5.3. Unter der Überschrift "Beschwerdepunkt" erachtet sich der Beschwerdeführer durch den angefochtenen Bescheid in seinem "subjektiven öffentlichen Recht auf Einhaltung der Abstandsvorschriften gemäß Bebauungsplanverordnung bzw. auf Erteilung eines Auftrages zur Herstellung des ursprünglichen Zustandes aufgrund einer Ausführung entgegen der erteilten Baubewilligung verletzt, da das Einfamilienhaus nicht in dem von der Bebauungsplanverordnung und der Baubewilligung vorgesehene Mindestabstand von 3 m zur im Grenzkataster ersichtlichen Grenze zu meinem Grundstück errichtet wurde".

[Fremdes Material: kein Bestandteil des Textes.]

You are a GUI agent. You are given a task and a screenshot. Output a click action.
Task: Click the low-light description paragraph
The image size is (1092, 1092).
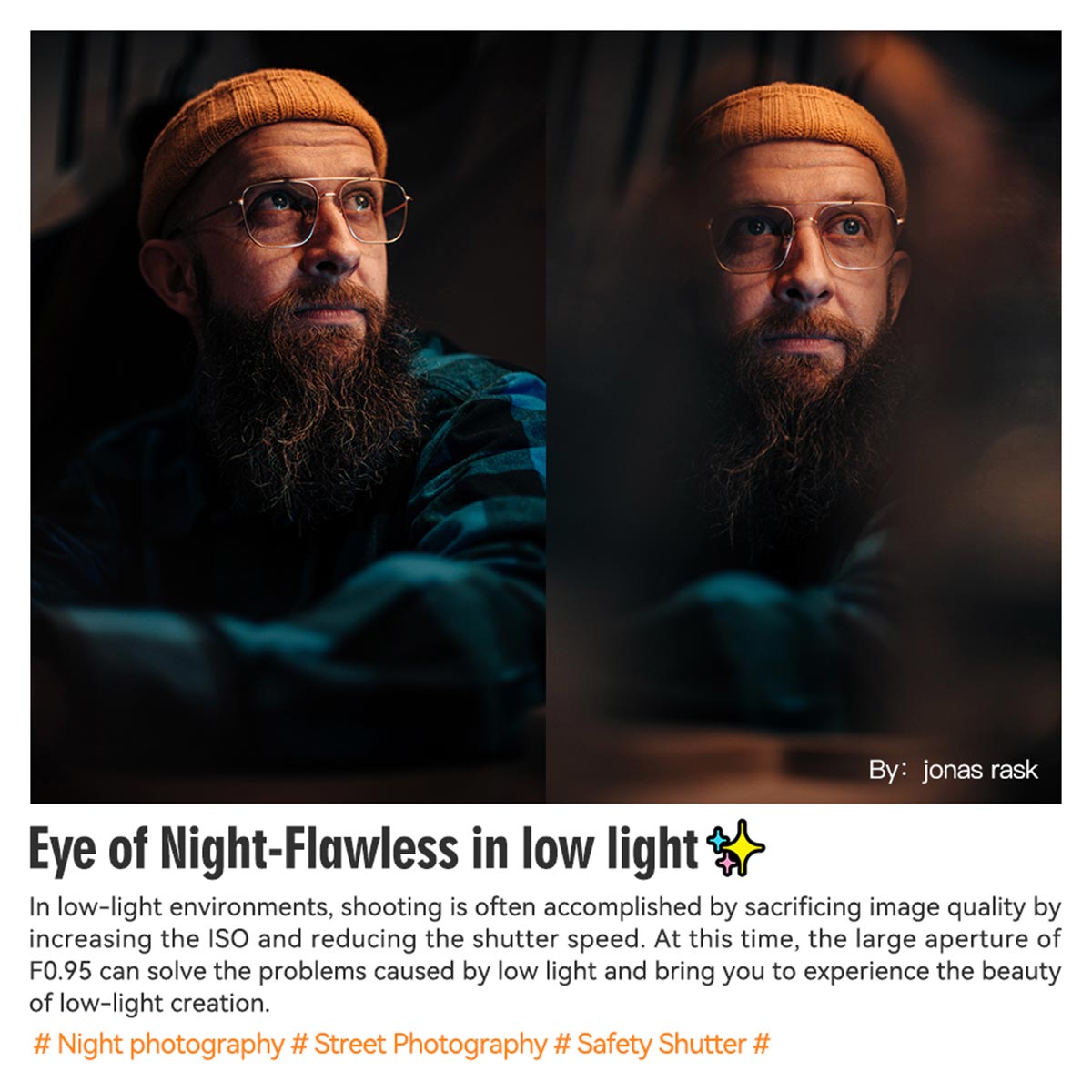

5.4. Bei Vorliegen der jeweiligen Voraussetzungen ist eine Maßnahme (u.a.) nach § 36 K-BO 1996 nicht nur von der Behörde von Amts wegen zu erlassen, es kommt unter den Voraussetzungen des § 34 Abs. 3 leg. cit. auch den Anrainern ein Recht auf Antragstellung zur Erlassung dieser Maßnahmen sowie anschließend Parteistellung in diesem behördlichen Verfahren zu.
Aus § 34 Abs. 3 K-BO 1996 ergibt sich aber, dass das Recht des Anrainers auf Antragstellung zeitlich eng - nämlich auf den Zeitraum eines Monats ab dem Zeitpunkt, in dem der Anrainer bei gehöriger Sorgfalt Kenntnis von der Ausführung haben musste - limitiert ist. Aus der zeitlichen Beschränkung des Antragsrechts des Anrainers auf Erlassung einer behördlichen Maßnahme nach §§ 35, 36 K-BO 1996 lässt sich die Wertung des Gesetzgebers ableiten, dass dieses Recht - sichtlich im Interesse der Rechtssicherheit bezüglich der gegenseitigen Rechtspositionen - Anrainern in Bezug auf die Geltendmachung ihrer von § 34 Abs. 3 K-BO 1996 erfassten Anrainerrechte nur innerhalb eines gesetzlich vorgesehenen Zeitraumes offen stehen soll (vgl. das hg. Erkenntnis vom , Zl. 2008/05/0154 mwN).
§ 34 Abs. 3 K-BO 1996 stellt für den Beginn der Monatsfrist nicht nur auf die rein subjektive Kenntnis durch den Nachbarn ab, sondern normiert auch einen objektiven Maßstab, weil nämlich der Zeitpunkt maßgeblich ist, zu dem der Nachbar "bei gehöriger Sorgfalt Kenntnis von der Ausführung haben musste". Abgestellt wird daher auf die juristische Maßstabfigur eines gehörig sorgfältigen Nachbarn, der sich - eben mit gehöriger Sorgfalt - um sein Gebäude kümmert, so etwa bei einer langen oder längeren Abwesenheit entsprechende Vorsorge in Bezug auf sein Eigentum trifft. Welches Maß an Sorgfalt als "gehörig" zu qualifizieren ist, hängt freilich von den Umständen des Einzelfalles ab (vgl. das hg. Erkenntnis vom , Zl. 2011/06/0115).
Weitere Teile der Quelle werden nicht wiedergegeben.